O padre Vítor Feytor Pinto lamentou hoje a morte de Maria Barroso, afirmando que a comunidade paroquial a que pertencia perdeu “uma grande colaboradora”, que sempre pautou a sua vida pela “simplicidade e proximidade com toda a gente”.
 

“Tanto se dava com o papa como com a pessoa mais humilde da nossa paróquia”, disse Feytor Pinto à agência Lusa, recordando o trabalho que desenvolveu com Maria Barroso, que hoje morreu no Hospital da Cruz da Vermelha, em Lisboa, onde se encontrava internada.


“Cultivava os ideiais de liberdade e dignidade, que pautaram sempre a sua vida”, declarou Feytor Pinto, sublinhando que a antiga fundadora do PS viveu intensamente os valores da Igreja.
 

“Ela própria dizia que a sua vida tentava ser sempre uma atitude de amor para com todos. Nunca teve necessidade de seguranças”, declarou.


Para Feytor Pinto, Maria Barroso foi uma mulher cristã, que viveu “com os valores cristãos marcados no coração: a verdade e a dignidade”.

Maria Barroso, mulher do ex-Presidente da República Mário Soares, tinha 90 anos e estava internada, em estado grave, desde 26 de junho, na sequência de uma queda, que lhe provocou um traumatismo intracraniano.

O corpo vai estar em câmara ardente a partir das 18:00 na Igreja do Campo Grande.
 

Mulher apaixonada pelas causas da Humanidade


O arcebispo de Braga e presidente da Comissão Episcopal da Pastoral Social e Mobilidade Humana, Jorge Ortiga, lamentou hoje a morte de Maria Barroso, que definiu como uma mulher que “se apaixonou pelas causas da Humanidade”.
 

“Trata-se de uma mulher que se apaixonou pelas causas da Humanidade, nomeadamente a liberdade e a luta pela dignidade de todos, particularmente dos mais fracos”, afirmou à agência Lusa Jorge Ortiga.


Maria Barroso, mulher do ex-Presidente da República Mário Soares, morreu hoje aos 90 anos. Estava internada, em estado grave, desde 26 de junho, na sequência de uma queda, que lhe provocou um traumatismo intracraniano.
 

“Era uma pessoa possuída de um espírito de respeito pela opinião alheia, aceitando a diferença”, continuou o arcebispo de Braga, realçando, ainda, o papel que teve junto do marido, “enfrentando variadíssimos problemas e dificuldades”.

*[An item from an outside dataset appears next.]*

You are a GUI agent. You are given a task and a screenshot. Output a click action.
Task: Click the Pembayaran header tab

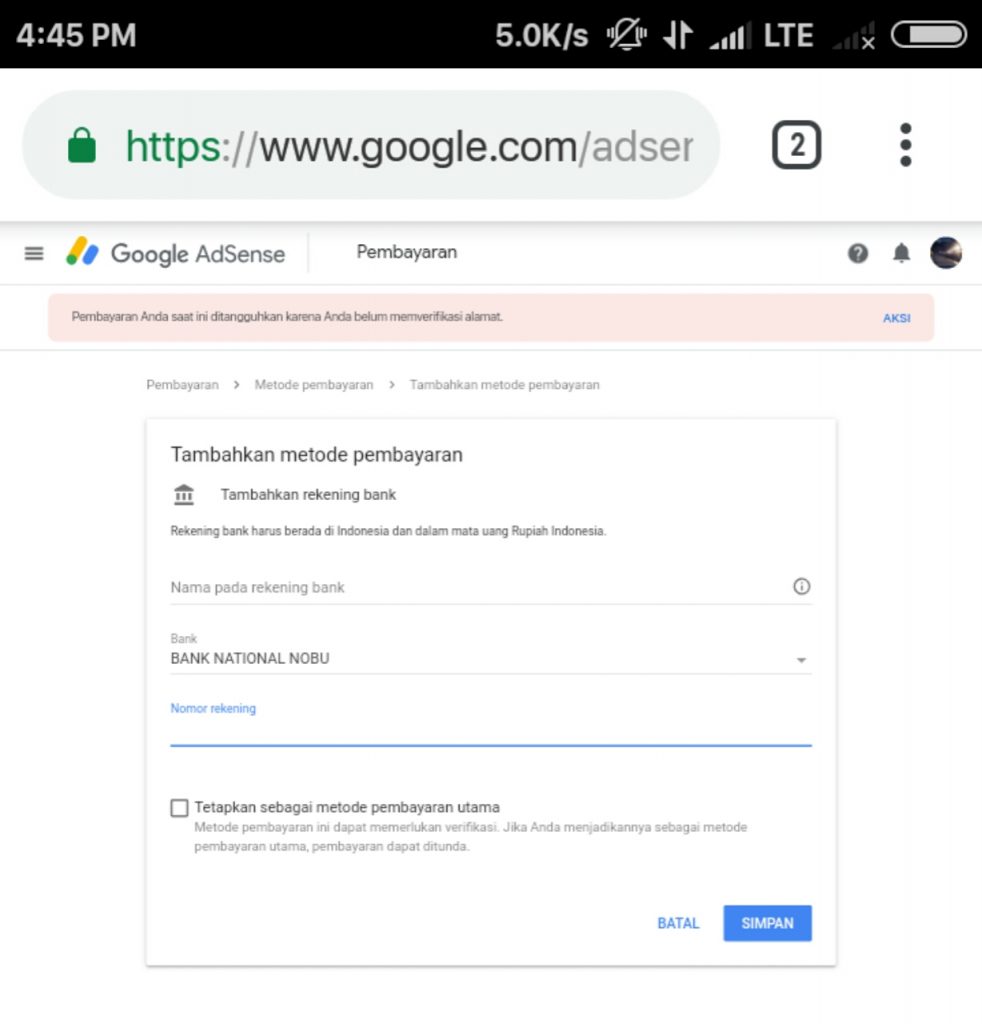(405, 253)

Por outro lado, Jorge Ortiga apontou o seu papel de “mãe solícita”.
 

“Creio que era uma pessoa que acreditava seriamente no valor da família como um valor estruturante para a sociedade no presente e no futuro”, adiantou Jorge Ortiga, para quem Maria Barroso foi também “uma mulher que soube ocupar os seus lugares, com competência e profissionalismo, seja no âmbito politico, seja particularmente como primeira-dama”.


Considerando que a morte de Maria Barroso é “uma perda para o país que amou e serviu com honestidade e empenho”, o arcebispo, que foi presidente da Conferência Episcopal Portuguesa, recordou que nesta qualidade esteve várias vezes com Maria Barroso “pela qual nutria uma amizade pessoal muito sincera e muito transparente”, que agradece.